IbizaToTheNorfolkBroads · 06/11/2022 09:09

OnlyFoolsnMothers · 05/11/2022 20:34

You call in sick
You take parental leave
those are the only options split between two parents ideally

Or take annual leave

Tofupudding · 06/11/2022 09:27

@MaverickSnoopy thank you that is very helpful

OP posts:
JenniferBarkley · 06/11/2022 09:32

If you're taking special leave does she mean you should be using annual leave?

We have no family nearby, and if they're too sick for nursery I wouldn't be leaving them with an emergency nanny or childminder they didn't know well.

Tofupudding · 06/11/2022 09:46

@modgepodge yes, mum guilt is worst... I guess I was feeling a bit emotional about it all anyway because there I was trying my best to work whilst my baby was having fever and crying and my parents clearly couldn't comfort him and then my manager telling me I'm taking too many leaves. I can't win no matter what I do. I feel like it's either my kids or my job.

OP posts:
Tofupudding · 06/11/2022 09:49

@JenniferBarkley I don't know what she meant, she just asked me to think of a way going forward because he'll get sick again. She asked me to consider a nanny or put him in childminder instead. I haven't got that kind of money for a nanny and I don't see how things would be different with a childminder.

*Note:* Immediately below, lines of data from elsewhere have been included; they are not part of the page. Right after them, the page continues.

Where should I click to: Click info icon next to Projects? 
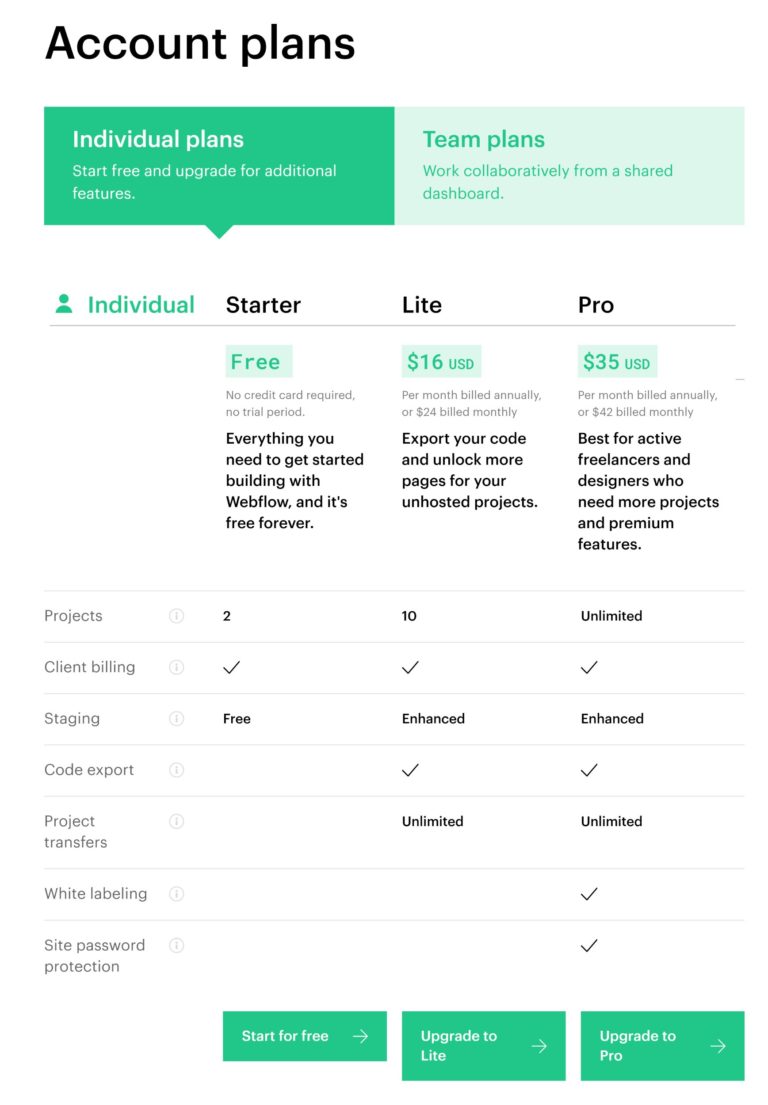coord(177,616)
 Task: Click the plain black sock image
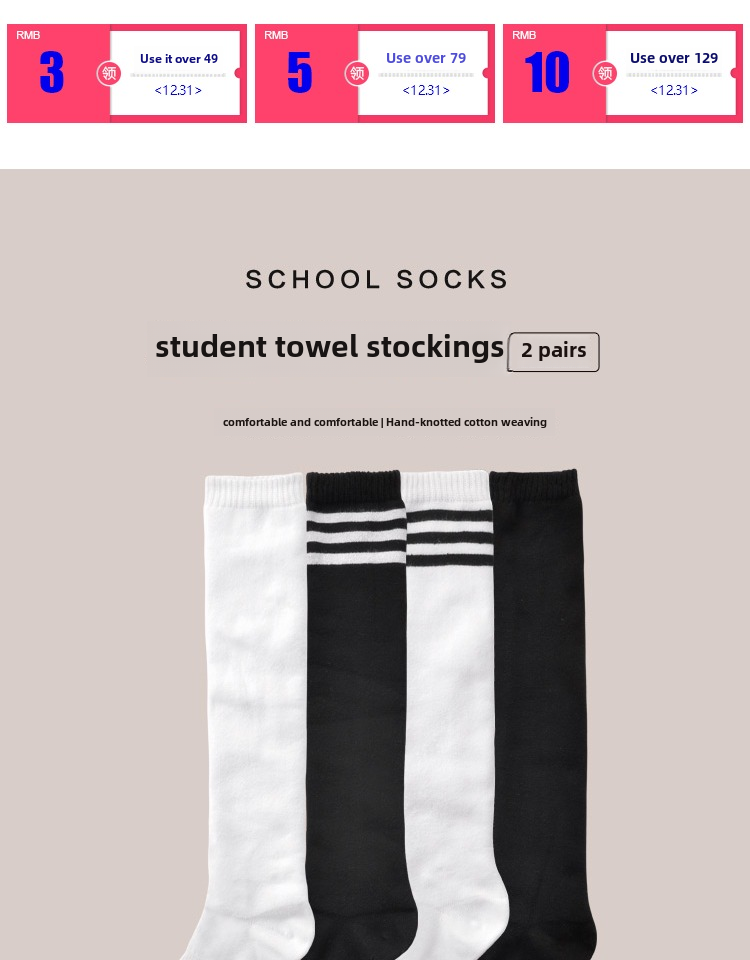tap(540, 716)
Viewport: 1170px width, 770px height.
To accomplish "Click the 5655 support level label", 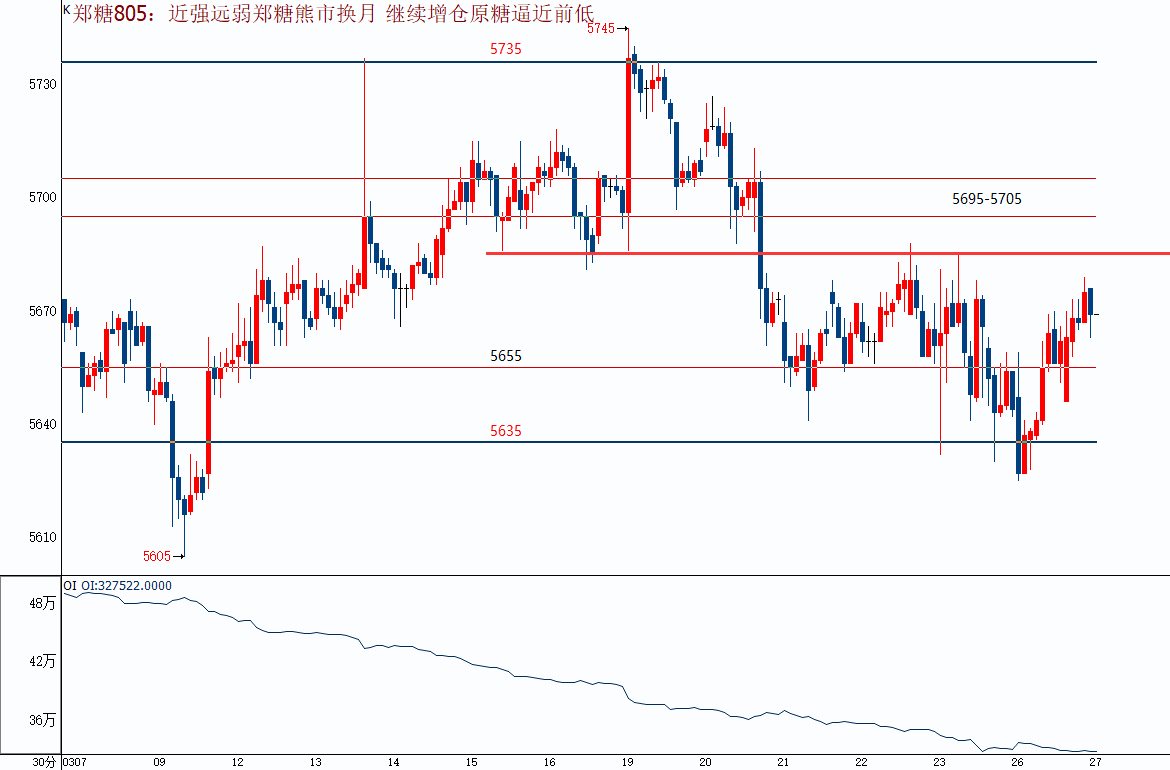I will pyautogui.click(x=506, y=356).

I'm happy to take whatever leave but it won't stop her from feeling I'm making things hard for her.

OP posts:
AegonT · 09/11/2022 14:14

For a tummy bug nobody but you or your partner should be looking after him - it's not fair to spread it to your parents or a nanny. If he will only take breastmilk when he is ill then that leave just you. You manager is horrible.

megletthesecond · 16/11/2022 20:28

I used to take unpaid dependants leave when mine were sick. I had to keep annual leave and unpaid parental leave for school hols.